With the Taj Mahal eclipsing it, one can without much of a stretch overlook that Agra has one of the best Mughal posts in India. Strolling through a great many yards of this palatial red-sandstone and marble post, your shock develops as the size of what was worked here starts to soak in.
Development along the bank of the Yamuna River was started by Emperor Akbar in 1565 on the site of a prior fortification. Further increases were made, especially by his grandson Shah Jahan, utilizing his preferred structure material – white marble. The fortification was constructed basically as a military structure, yet Shah Jahan changed it into a castle, and later it turned into his overlaid jail for a long time after his child Aurangzeb held onto power in 1658.
The ear-molded fortress’ giant twofold dividers rise more than 20m and measure 2.5km in perimeter. The Yamuna River initially streamed along the straight eastern edge of the stronghold, and the rulers had their own washing ghats here. It contains a labyrinth of structures, framing a city inside a city, including immense underground segments, however a considerable lot of the structures were devastated throughout the years by Nadir Shah, the Marathas, the Jats, lastly the British, who utilized the fortification as a battalion. Indeed, even today, a great part of the post is utilized by the military and is forbidden to the overall population.
The Amar Singh Gate toward the south is the sole passage highlight the stronghold nowadays and where you purchase your passageway ticket. Its dogleg configuration was intended to befuddle aggressors who made it past the main line of resistance – the crocodile-swarmed channel.
Following the plain processional way, you arrive at a door and the gigantic red-sandstone Jehangir’s Palace on the right. Before the castle is Hauz-I-Jehangir, a gigantic bowl cut out of a solitary square of stone, which was utilized for washing. The castle was likely worked by Akbar for his child Jehangir.
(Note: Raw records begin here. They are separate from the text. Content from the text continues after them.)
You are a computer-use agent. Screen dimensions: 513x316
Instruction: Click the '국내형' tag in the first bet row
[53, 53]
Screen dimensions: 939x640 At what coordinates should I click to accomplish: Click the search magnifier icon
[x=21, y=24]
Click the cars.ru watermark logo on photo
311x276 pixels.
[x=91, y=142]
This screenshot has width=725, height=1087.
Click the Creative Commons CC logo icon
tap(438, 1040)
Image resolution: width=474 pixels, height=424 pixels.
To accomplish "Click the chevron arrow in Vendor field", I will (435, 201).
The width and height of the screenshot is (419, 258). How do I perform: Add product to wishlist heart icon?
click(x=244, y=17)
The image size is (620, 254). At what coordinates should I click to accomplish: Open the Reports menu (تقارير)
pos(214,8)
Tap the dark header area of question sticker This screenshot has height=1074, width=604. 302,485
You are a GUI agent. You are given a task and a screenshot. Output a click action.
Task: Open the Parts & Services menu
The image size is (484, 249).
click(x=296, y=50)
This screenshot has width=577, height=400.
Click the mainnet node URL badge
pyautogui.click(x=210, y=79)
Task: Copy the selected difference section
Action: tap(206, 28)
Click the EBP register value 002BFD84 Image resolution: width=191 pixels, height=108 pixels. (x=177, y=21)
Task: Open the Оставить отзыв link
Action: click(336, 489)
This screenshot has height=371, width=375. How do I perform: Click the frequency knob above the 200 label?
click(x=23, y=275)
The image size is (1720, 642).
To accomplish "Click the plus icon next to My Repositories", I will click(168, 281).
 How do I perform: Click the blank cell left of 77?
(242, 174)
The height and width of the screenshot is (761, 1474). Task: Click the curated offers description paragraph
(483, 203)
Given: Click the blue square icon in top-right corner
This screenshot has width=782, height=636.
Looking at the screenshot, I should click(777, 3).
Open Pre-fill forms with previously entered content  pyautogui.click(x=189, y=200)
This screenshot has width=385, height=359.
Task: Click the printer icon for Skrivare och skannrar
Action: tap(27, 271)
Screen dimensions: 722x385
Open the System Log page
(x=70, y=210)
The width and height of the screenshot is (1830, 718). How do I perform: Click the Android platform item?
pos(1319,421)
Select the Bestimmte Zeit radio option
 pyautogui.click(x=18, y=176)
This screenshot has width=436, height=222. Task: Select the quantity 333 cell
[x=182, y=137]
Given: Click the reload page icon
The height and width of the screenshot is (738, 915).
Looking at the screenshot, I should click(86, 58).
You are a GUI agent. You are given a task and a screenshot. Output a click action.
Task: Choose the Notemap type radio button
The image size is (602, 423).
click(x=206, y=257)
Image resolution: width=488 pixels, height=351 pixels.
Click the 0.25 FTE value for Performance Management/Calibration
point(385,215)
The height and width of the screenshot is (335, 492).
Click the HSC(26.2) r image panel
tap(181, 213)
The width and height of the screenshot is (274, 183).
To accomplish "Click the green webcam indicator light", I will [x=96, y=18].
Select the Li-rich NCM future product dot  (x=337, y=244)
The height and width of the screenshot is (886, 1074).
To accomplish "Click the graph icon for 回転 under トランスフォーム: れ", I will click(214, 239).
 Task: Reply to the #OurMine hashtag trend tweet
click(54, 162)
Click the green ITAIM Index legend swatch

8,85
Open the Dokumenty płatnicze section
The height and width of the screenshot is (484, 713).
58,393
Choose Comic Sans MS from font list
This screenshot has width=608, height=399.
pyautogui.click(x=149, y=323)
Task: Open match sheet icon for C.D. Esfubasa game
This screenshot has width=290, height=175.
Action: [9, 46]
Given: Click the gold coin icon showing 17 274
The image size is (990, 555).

With tall stone columns and corner sections, it mixes Indian and Central Asian structural styles, a token of the Mughals’ Turkestani social roots.
Further along the eastern edge of the post, you’ll discover the Khas Mahal, a wonderful marble structure and pool that shaped the living quarters of Shah Jahan. Taj sees are surrounded in the resplendent marble flame broils.
The enormous yard here is Anguri Bagh, a nursery that has been rejuvenated back lately. In the yard is a harmless looking passageway – presently secured – that drives a stairway into a two-story maze of underground rooms and ways where Akbar used to keep his 500-in number collection of mistresses. On the upper east corner of the yard, you can get a brief look at the Shish Mahal (Mirror Palace), with dividers decorated with little mirrors.
Just toward the north of the Khas Mahal is the Mathamman (Shah) Burj, the awesome white-marble octagonal pinnacle and castle where Shah Jahan was detained for a long time until his passing in 1666, and from where he could look out at the Taj Mahal, the burial chamber of his significant other. At the point when he passed on, Shah Jahan’s body was taken from here by vessel to the Taj. The now-shut Mina Masjid filled in as Shah Jahan’s private mosque.
As you enter the enormous patio, along the eastern mass of the fortification, is Diwan-I-Khas (Hall of Private Audiences), which was held for significant dignitaries or outside delegates. The lobby once housed Shah Jahan’s incredible Peacock Throne, which was inset with valuable stones – including the well known Koh-I-Noor precious stone. The seat was taken to Delhi by Aurangzeb, at that point to Iran in 1739 by Nadir Shah and disassembled after his death in 1747. Ignoring the stream and the inaccessible Taj Mahal is Takhti-I-Jehangir, an immense section of dark stone with an engraving around the edge. The seat that remained here was made for Jehangir when he was Prince Salim.
Following the north side of the patio, a side entryway prompts the minuscule yet perfect white-marbled Nagina Masjid (Gem Mosque), worked in 1635 by Shah Jahan for the women of the court. Down underneath was the Ladies’ Bazaar, where the court women purchased their products.
A shrouded entryway close to the mosque leave drives down to the scallop-molded curves of the enormous, open Diwan-I-Am, which was utilized by Shah Jahan for local government business, and highlights a perfectly improved royal chamber where the head tuned in to applicants. Before it is the little and rather incomprehensible grave of John Colvin, a lieutenant-legislative leader of the northwest regions who passed on of an ailment while protecting in the fortress during the 1857 First War of Independence. Toward the north is the Moti Masjid, presently forbidden to guests. From here head back to the Amar Singh entryway.
You can stroll to the fortification from Taj Ganj by means of the verdant Shah Jahan Park, or take an autorickshaw for ₹80. Food isn’t permitted into the post. The fortress opens 30 minutes before dawn; the ticket office opens 15 minutes before that. The last section is 30 minutes before dusk.